そして、そうした春香の利己的な夢を、他の765プロのメンバーも汲み取って、自分達の選択としていく。アイドルとして売れ、世間から多くの要求を突き付けられて応えているアイドルであっても、その自らの判断によってチームを世間から隔離する。そこには、世間からの要望のみに流されない、アイドル自身の意志がある。
そんなチームとしての一種利己的な決断が、つまり、自分たちが本来アイドルとして活躍している「チームのステージ」を大切にすることが、結果的に、個々のバラエティな活動に忙殺された結果よりも良かったとしたら(当然良くなるだろう)、それは彼女達765プロというチーム全体が「天性のアイドル」であった証となるだろう。
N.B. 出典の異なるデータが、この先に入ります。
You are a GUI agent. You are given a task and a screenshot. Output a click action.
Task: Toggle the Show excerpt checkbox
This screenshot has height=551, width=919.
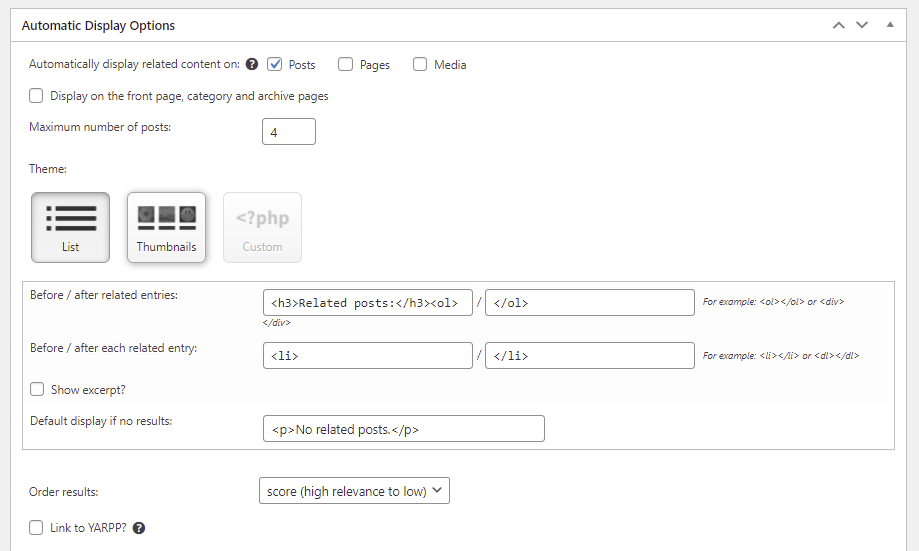[37, 389]
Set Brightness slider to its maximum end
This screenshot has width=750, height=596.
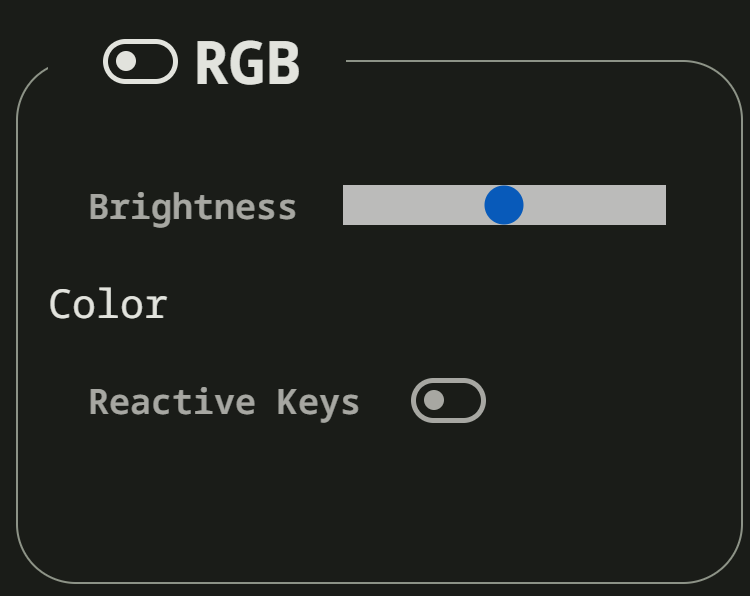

あの天海春香の苦悩と決断、そして、それを汲み取ったチーム全体の意志が、765プロを「天性のアイドル」チームとした。それは、アニマスがアイドルアニメとして、売れた後のアイドルの業界内における苦悩を描くというとても難しい局面においても、彼女たちが「アイドルそのもの」として存在し続ける、ほぼ唯一の描写だったと言えるだろう。
・・・うむむ、やはり少し複雑だったか。
この解釈については、松田聖子アイドル伝説えり子orクリィミーマミ、もー娘。とレモンエンジェルプロジェクトorらぶどる、AKBとラブライブorアイカツなどの具体例を交えて、アイドルアニメの歴史を追って説明していきたいところなのだけれども、それをやり始めると、いくら書いても書き足らない。「えり子」の最終回などは、実はアニマスとほぼ同じ問題をその時代なりに描写していたりするのだけれども。
何はともあれ、彼女たちの苦悩、決断、意志、その心の襞まで作品を読み解いて欲しいものだ。アニマスは、そういった深い読み込みを堪能出来る「アイドルアニメ」といえるだろう。